**Goal**
List every line in the records below that contains the string "icon". Case counts.
Start Data supplied
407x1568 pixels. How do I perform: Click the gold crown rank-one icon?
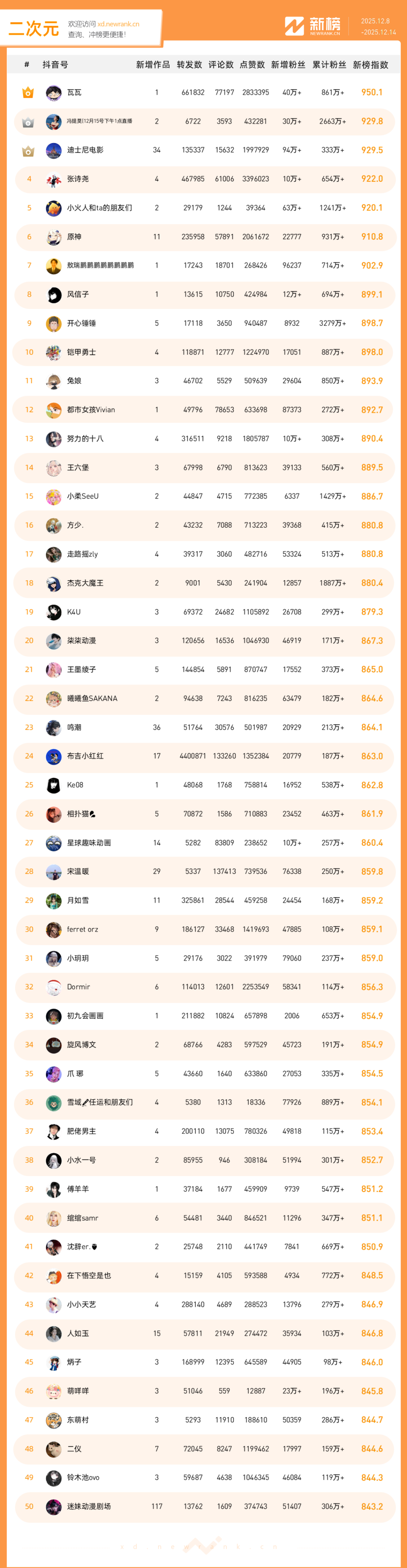pyautogui.click(x=28, y=92)
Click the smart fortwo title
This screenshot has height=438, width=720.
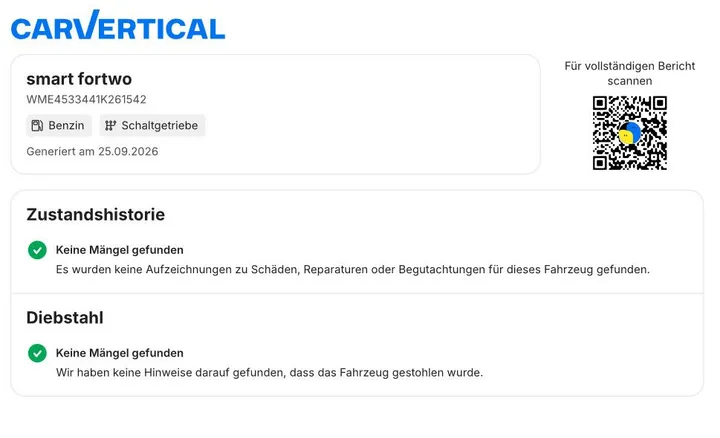point(79,79)
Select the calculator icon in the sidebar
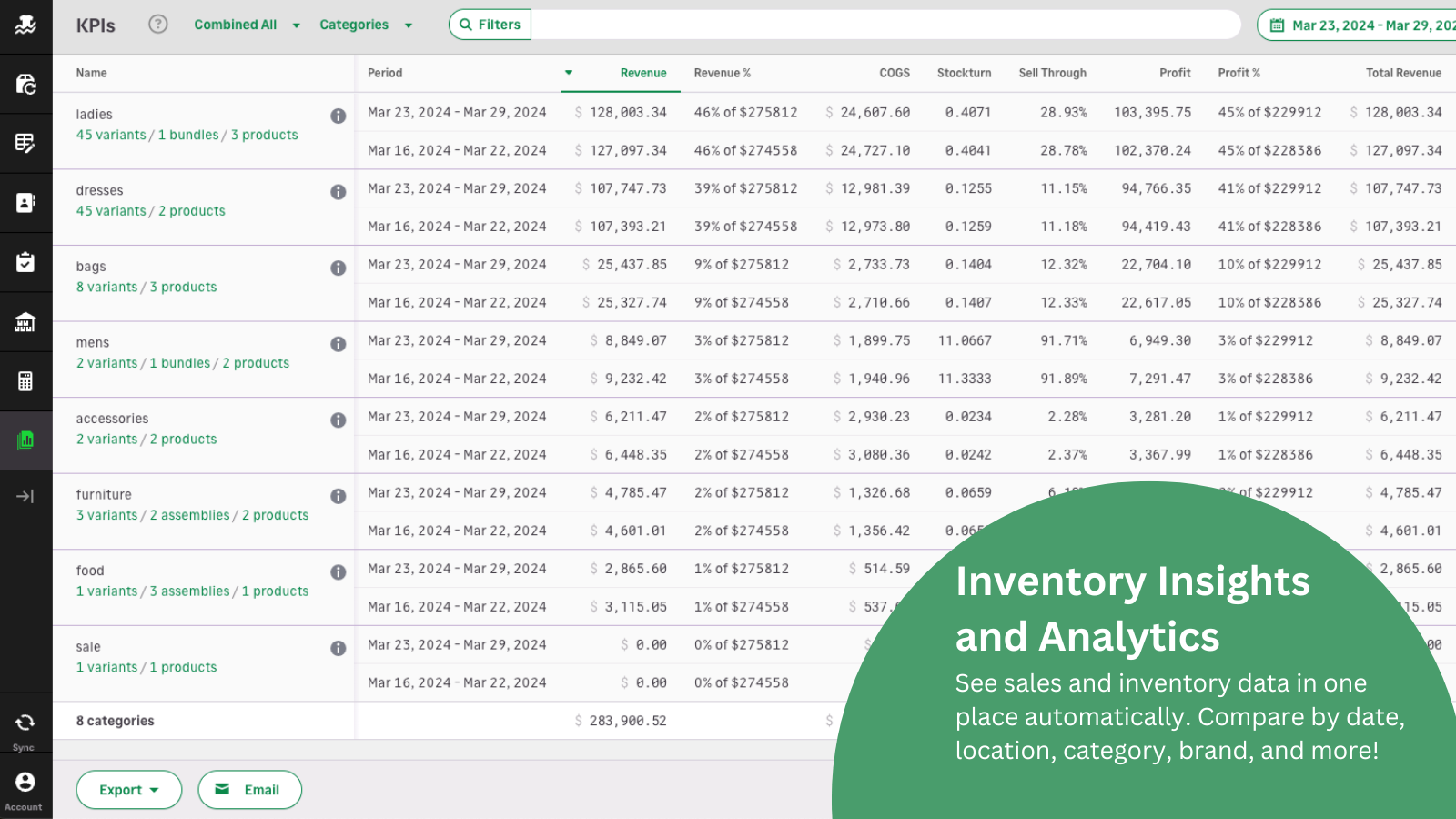The height and width of the screenshot is (819, 1456). point(25,380)
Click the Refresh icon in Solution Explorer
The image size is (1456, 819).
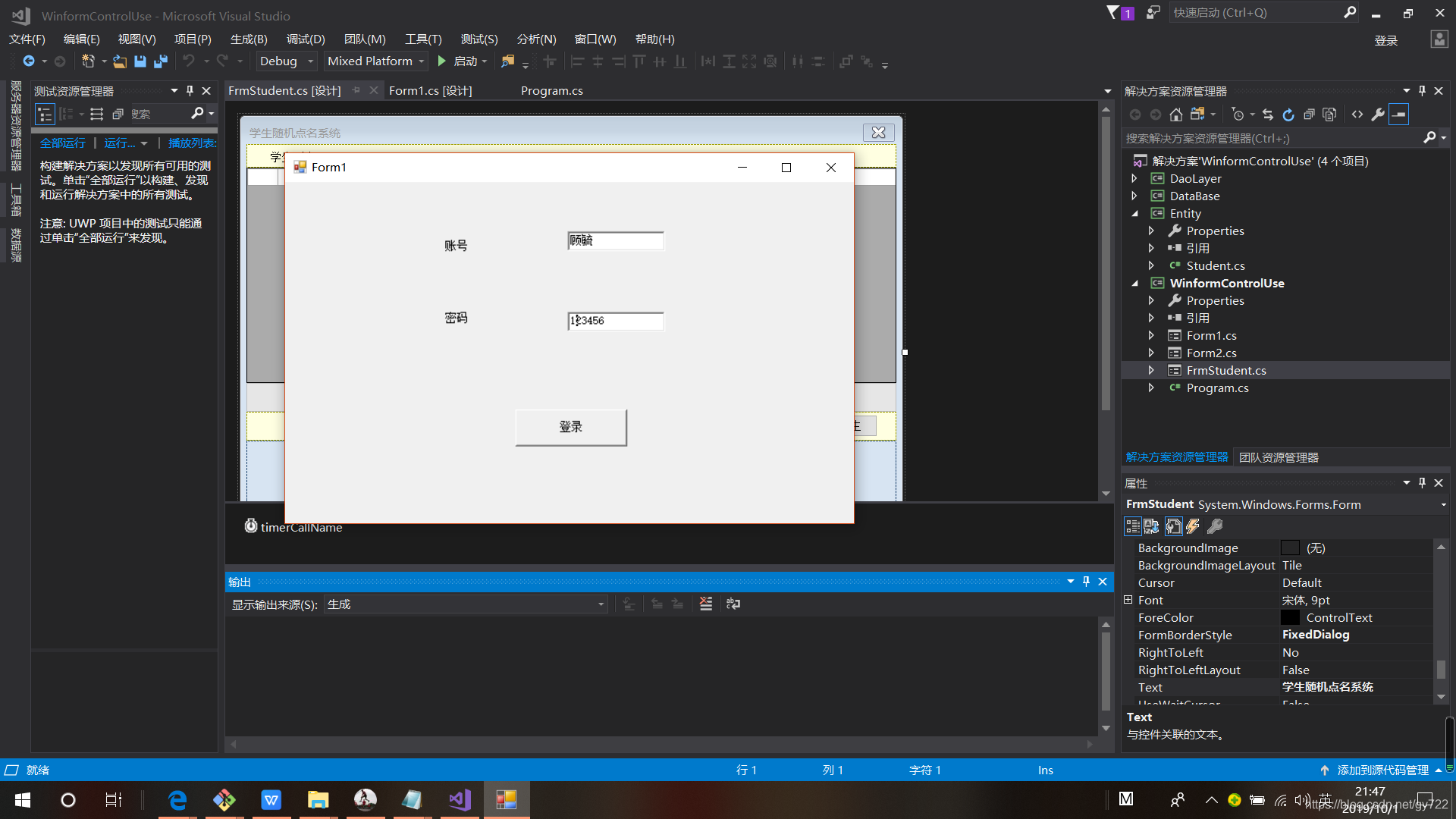[1288, 115]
End Data supplied
**Task solution**
407x1568 pixels. How do I perform: Click the gold crown rank-one icon?
Select the calculator icon in the sidebar
Click the Refresh icon in Solution Explorer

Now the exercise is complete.